Requirement:
Produce as output only the lines below starting at the line with "Task: Click the 40 °C temperature button" and continuing through the line with "Select the maosiji.cn row checkbox", each one exactly as written.

--- Study material Enclosed Below ---

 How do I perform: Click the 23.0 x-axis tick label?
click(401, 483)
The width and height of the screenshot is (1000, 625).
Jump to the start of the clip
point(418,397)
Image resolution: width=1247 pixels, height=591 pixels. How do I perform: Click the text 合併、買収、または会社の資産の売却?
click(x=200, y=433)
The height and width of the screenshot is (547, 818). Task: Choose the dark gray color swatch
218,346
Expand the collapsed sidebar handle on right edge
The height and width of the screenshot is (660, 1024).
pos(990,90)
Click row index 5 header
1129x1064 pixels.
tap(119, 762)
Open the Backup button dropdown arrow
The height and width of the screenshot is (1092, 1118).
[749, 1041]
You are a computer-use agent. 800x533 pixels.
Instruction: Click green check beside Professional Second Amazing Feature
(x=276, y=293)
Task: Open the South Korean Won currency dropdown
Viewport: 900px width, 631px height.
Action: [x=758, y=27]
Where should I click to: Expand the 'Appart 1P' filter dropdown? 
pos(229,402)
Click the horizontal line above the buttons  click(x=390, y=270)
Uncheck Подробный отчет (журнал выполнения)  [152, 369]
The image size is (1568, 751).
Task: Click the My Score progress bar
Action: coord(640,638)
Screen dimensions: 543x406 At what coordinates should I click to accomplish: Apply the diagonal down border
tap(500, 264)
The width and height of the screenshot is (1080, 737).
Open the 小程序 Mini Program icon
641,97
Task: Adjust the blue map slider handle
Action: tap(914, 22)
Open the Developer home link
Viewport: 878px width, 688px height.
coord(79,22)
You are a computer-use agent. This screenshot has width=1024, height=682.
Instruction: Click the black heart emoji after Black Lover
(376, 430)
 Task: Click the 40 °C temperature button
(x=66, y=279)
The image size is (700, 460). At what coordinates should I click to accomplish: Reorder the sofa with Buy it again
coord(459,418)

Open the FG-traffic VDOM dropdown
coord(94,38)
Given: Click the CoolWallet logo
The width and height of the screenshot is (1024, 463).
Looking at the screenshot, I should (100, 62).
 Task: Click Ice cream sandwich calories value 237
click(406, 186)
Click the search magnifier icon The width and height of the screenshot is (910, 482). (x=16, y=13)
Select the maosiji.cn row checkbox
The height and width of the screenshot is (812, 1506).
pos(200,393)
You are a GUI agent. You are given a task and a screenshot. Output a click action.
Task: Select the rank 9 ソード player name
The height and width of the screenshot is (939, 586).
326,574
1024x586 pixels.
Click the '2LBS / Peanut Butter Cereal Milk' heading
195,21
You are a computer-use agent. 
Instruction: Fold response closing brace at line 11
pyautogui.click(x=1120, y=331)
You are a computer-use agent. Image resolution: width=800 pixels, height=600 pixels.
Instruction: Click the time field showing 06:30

--- End of Enclosed Study material ---

Solution:
 Task: Click the 40 °C temperature button
(x=66, y=279)
The image size is (700, 460). At what coordinates should I click to accomplish: Reorder the sofa with Buy it again
coord(459,418)

Open the FG-traffic VDOM dropdown
coord(94,38)
Given: Click the CoolWallet logo
The width and height of the screenshot is (1024, 463).
Looking at the screenshot, I should (100, 62).
 Task: Click Ice cream sandwich calories value 237
click(406, 186)
Click the search magnifier icon The width and height of the screenshot is (910, 482). (x=16, y=13)
Select the maosiji.cn row checkbox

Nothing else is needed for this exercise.